**Problem to solve:** Can you format the listing below as a JSON list of strings, one string per line, with blank lines and the pictures left out?

**Material shown:**
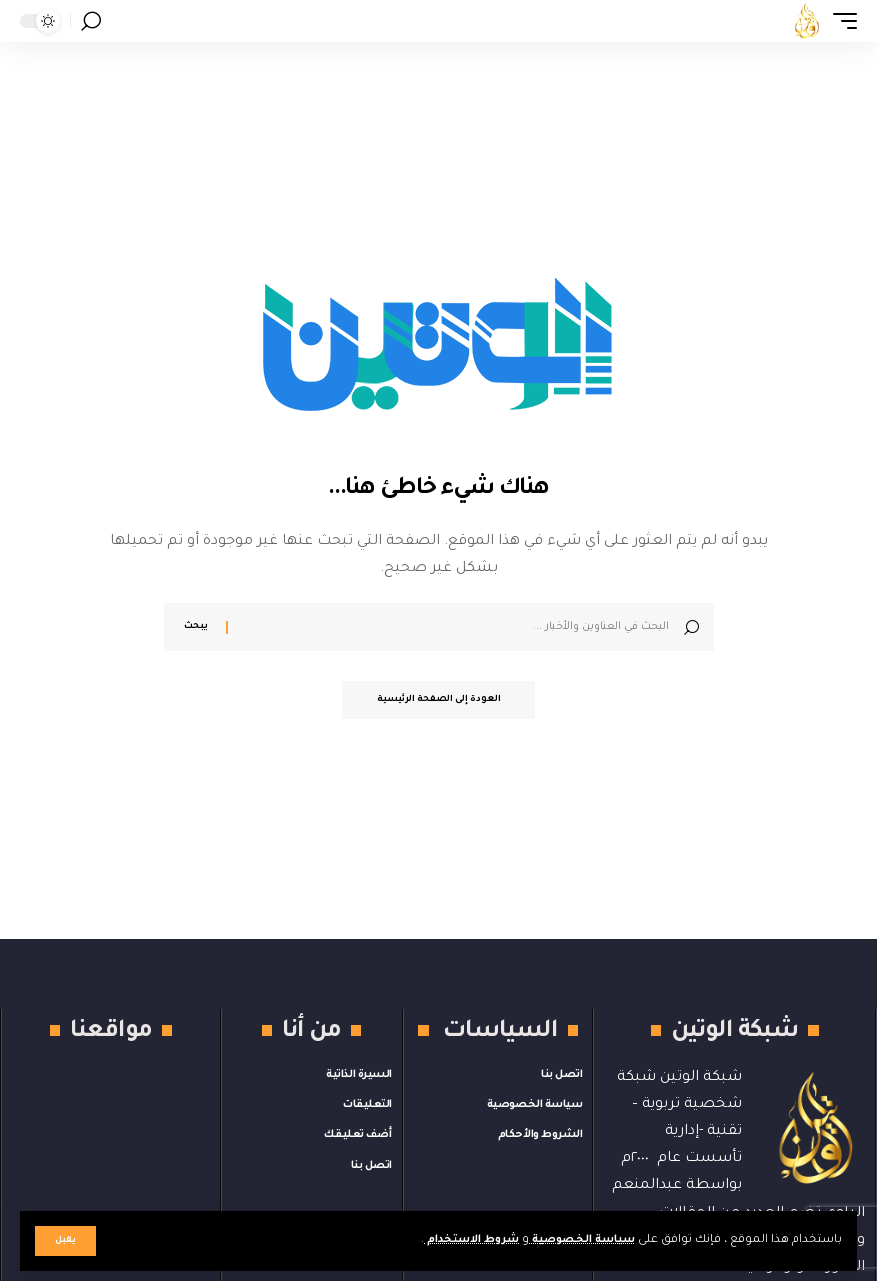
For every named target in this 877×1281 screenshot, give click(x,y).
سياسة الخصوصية (577, 1240)
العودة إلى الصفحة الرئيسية (439, 701)
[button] (65, 1241)
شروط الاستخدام (456, 1240)
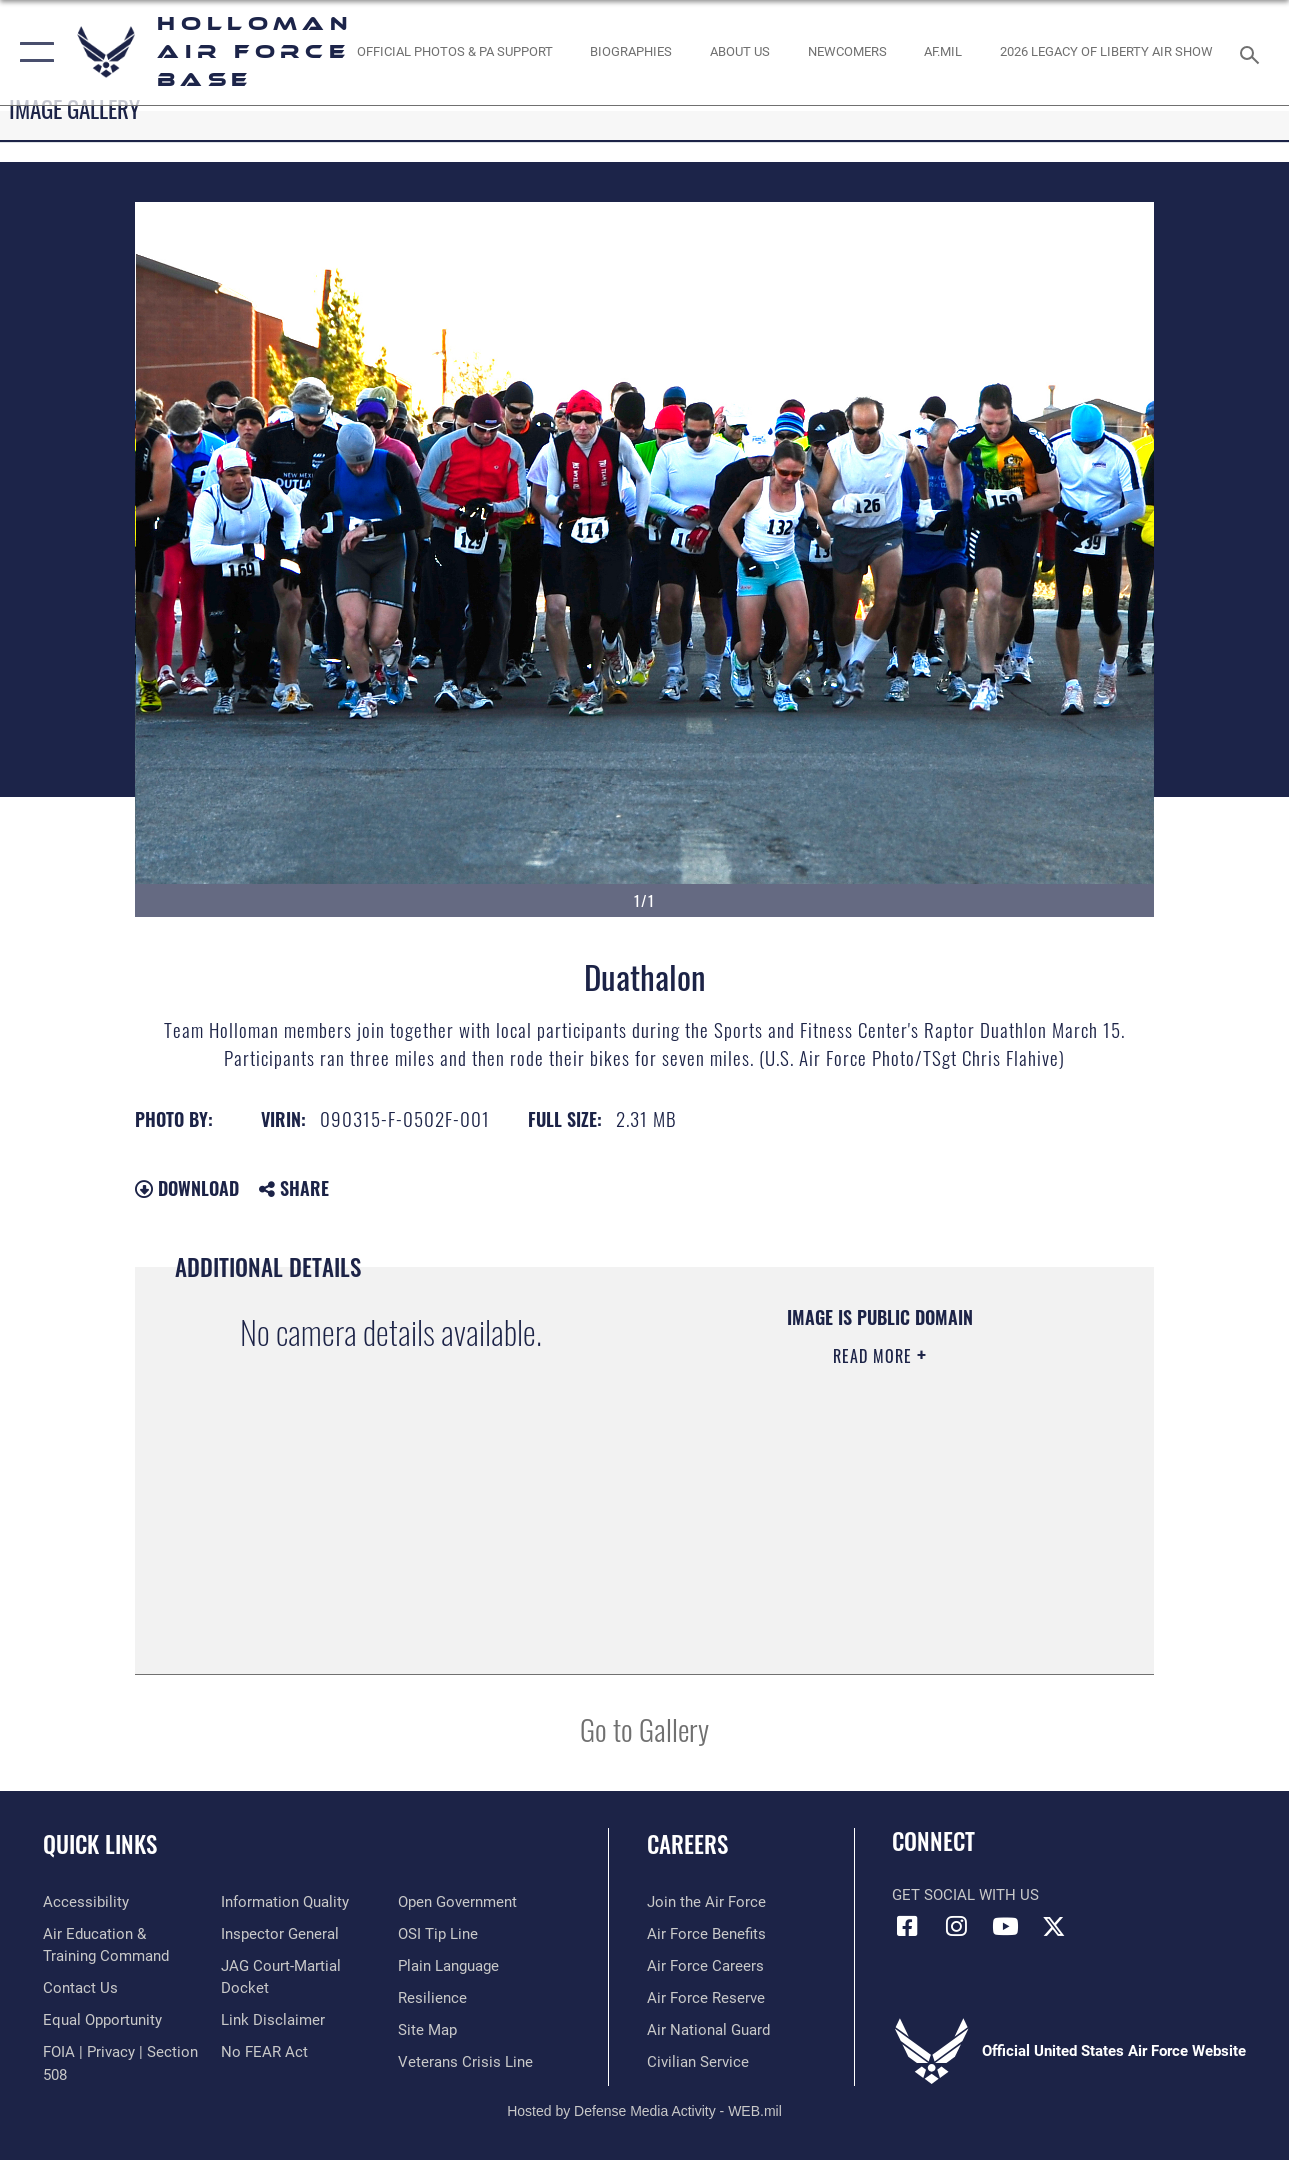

**Solution to this problem:**
[
  "For every named target in this 877×1281 screenshot, give click(x,y).",
  "سياسة الخصوصية (577, 1240)",
  "العودة إلى الصفحة الرئيسية (439, 701)",
  "[button] (65, 1241)",
  "شروط الاستخدام (456, 1240)"
]